Considered as an abstraction, public opinion can be ignored by ruthless men in power, it's true. See the US today.
But insofar as public opinion influences parliaments, kings, prime ministers, presidents, those determining national policy, public opinion may be everything. For example we know that public opinion averse to the Romanovs, at least among Britain's laboring classses, led to the decision on the part of George V and Parliament to deny the Romanovs asylum in Great Britain.
In the case of public opinion in other countries during the Russian Civil War, it helped , at least for a while, to lead to the decision on the part of the US, Great Britain, France, and Japan, to intervene against the Bolsheviks in Northern Russia and in the Vladivostok area and eastern Siberia. This was obviously a serious political and military problem for the Bolsheviks and one they would not have wanted to make worse by arousing hostile public opinion in those countries.
But more importantly, public opinion, considered more generally as popular support or popular opposition, mattered tremendously to the Bolsheviks in the spring and summer of 1918, as it did to the Whites. If you're recruiting fighting men among the local populace and also needing to be fed by them, as were the Bolsheviks, well,it doesn't pay to offend them or unnecessarily piss them off , or ignore their opinions, so to speak. Exactly how the murder of the IF would play to these people certainly varied, but it's hard to see how it would have benefited them. Opposition to Nicholas' reign most certainly doesn't equate to approval of the murder of his family.

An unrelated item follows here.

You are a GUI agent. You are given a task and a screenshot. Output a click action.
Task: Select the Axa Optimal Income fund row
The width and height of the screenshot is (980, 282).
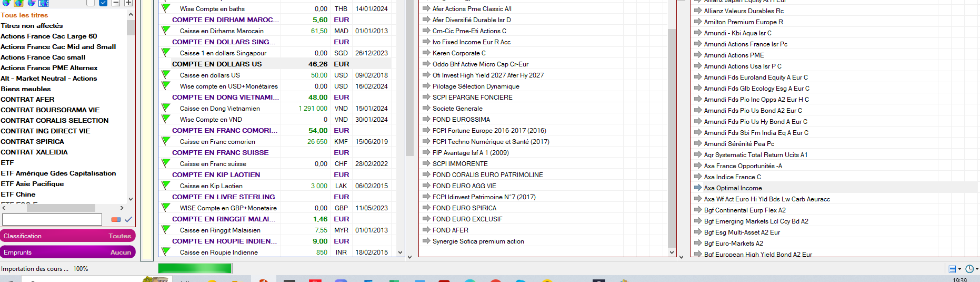(733, 188)
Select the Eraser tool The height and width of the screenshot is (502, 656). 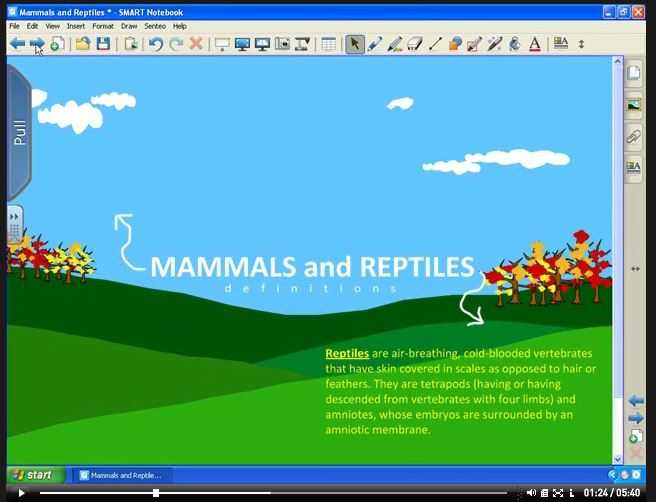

Obviously public opinion is not monolithic or static, and varies from place to place. And in the RUssian instance we're talking about , it certainly wasn't widely pro-Romanov inthe Urals. But neither was it (or wouldn't have been) approving of the slaughter of the entire IF, females and children included, especially among the western democracies , nor even within Russia generally, and again, even less so among Orthodox Russians, including the peasantry, whose opinion, favorable or otherwise, it would not be wise to ignore.